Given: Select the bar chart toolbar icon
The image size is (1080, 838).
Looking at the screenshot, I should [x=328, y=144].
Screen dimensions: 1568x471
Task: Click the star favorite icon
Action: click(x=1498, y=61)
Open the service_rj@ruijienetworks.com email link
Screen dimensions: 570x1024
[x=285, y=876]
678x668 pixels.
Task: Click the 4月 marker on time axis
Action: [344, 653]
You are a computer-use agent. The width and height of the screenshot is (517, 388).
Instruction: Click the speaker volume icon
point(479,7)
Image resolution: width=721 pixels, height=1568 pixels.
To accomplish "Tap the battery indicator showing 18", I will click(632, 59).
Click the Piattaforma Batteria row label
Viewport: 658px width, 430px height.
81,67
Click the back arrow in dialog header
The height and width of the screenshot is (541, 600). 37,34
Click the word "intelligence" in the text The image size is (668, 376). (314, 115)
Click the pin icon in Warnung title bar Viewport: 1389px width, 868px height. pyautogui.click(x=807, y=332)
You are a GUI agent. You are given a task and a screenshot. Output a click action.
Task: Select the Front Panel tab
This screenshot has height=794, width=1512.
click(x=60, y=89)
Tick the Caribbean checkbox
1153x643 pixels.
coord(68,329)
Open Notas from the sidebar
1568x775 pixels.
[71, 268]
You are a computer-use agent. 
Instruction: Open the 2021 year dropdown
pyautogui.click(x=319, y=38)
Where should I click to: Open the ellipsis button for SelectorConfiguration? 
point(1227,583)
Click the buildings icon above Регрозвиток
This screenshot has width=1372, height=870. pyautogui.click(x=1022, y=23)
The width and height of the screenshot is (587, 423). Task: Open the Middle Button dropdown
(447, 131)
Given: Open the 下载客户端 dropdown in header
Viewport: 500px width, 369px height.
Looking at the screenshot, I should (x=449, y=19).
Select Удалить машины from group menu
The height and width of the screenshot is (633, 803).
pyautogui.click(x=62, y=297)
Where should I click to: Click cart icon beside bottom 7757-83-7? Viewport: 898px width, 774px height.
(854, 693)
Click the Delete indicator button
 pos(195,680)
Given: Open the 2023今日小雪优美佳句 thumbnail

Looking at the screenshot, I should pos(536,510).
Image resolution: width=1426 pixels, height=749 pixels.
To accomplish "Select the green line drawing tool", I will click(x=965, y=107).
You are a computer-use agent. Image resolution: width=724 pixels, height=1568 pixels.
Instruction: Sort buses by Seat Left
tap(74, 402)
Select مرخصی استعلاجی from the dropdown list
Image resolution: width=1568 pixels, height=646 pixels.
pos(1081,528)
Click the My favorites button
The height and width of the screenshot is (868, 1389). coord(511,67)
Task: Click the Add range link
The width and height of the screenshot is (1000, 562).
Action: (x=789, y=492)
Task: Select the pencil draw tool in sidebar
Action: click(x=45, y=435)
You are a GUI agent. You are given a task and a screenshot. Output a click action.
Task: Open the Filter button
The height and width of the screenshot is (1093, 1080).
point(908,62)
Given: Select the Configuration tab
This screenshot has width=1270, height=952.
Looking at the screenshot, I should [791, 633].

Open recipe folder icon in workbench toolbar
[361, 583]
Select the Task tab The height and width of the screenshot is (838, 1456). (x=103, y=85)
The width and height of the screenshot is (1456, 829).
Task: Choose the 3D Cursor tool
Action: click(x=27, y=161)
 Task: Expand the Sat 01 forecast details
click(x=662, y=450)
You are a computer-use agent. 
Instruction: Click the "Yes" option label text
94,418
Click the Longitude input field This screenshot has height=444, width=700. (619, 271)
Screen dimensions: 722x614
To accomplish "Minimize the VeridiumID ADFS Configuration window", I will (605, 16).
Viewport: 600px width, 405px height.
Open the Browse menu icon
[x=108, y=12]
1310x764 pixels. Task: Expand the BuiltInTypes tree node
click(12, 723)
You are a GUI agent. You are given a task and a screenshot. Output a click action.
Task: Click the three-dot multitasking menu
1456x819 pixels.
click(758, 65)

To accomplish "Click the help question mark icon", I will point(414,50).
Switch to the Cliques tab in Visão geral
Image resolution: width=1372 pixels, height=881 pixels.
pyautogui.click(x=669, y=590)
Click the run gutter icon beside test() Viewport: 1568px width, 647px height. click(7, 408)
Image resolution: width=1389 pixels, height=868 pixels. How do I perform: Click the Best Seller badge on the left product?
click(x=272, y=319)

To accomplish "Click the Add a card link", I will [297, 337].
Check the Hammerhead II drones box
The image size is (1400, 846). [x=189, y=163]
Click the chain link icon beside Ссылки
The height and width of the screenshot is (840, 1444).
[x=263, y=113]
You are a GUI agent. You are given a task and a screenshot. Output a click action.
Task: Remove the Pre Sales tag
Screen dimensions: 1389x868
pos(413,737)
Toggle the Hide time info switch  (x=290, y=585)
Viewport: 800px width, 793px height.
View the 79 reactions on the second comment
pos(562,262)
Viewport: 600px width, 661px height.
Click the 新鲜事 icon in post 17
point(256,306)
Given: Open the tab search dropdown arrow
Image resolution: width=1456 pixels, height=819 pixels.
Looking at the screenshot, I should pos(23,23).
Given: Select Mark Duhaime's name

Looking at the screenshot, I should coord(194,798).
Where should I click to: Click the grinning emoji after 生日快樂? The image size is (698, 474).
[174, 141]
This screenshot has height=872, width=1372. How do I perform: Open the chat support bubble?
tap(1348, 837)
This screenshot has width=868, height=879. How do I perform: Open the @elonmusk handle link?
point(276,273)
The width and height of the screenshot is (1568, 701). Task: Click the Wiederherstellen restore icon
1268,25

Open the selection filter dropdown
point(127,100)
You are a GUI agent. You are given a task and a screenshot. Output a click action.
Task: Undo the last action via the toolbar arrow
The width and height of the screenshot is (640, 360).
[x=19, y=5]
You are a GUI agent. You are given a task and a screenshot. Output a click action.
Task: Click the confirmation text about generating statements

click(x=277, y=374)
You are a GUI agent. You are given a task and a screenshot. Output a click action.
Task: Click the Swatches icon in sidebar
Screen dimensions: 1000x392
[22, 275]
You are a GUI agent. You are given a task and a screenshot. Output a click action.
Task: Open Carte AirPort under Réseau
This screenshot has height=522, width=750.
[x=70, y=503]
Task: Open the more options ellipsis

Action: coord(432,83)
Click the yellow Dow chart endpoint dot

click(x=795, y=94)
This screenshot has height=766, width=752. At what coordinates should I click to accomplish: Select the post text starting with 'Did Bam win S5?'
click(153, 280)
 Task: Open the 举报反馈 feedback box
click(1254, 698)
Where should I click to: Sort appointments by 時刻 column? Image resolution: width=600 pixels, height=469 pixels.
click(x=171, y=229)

**Job:**
Rewrite the stretch of rows from the line containing "Viewport: 600px width, 405px height." through the line containing "point(256,306)", putting "Window size" wherever "Viewport" appears and keeping everything else the same.

**Result of the task:**
Window size: 600px width, 405px height.
Open the Browse menu icon
[x=108, y=12]
1310x764 pixels. Task: Expand the BuiltInTypes tree node
click(12, 723)
You are a GUI agent. You are given a task and a screenshot. Output a click action.
Task: Click the three-dot multitasking menu
1456x819 pixels.
click(758, 65)

To accomplish "Click the help question mark icon", I will point(414,50).
Switch to the Cliques tab in Visão geral
Image resolution: width=1372 pixels, height=881 pixels.
pyautogui.click(x=669, y=590)
Click the run gutter icon beside test() Window size: 1568px width, 647px height. click(7, 408)
Image resolution: width=1389 pixels, height=868 pixels. How do I perform: Click the Best Seller badge on the left product?
click(x=272, y=319)

To accomplish "Click the Add a card link", I will [297, 337].
Check the Hammerhead II drones box
The image size is (1400, 846). [x=189, y=163]
Click the chain link icon beside Ссылки
The height and width of the screenshot is (840, 1444).
[x=263, y=113]
You are a GUI agent. You are given a task and a screenshot. Output a click action.
Task: Remove the Pre Sales tag
Screen dimensions: 1389x868
pos(413,737)
Toggle the Hide time info switch  (x=290, y=585)
Window size: 800px width, 793px height.
View the 79 reactions on the second comment
pos(562,262)
Window size: 600px width, 661px height.
Click the 新鲜事 icon in post 17
point(256,306)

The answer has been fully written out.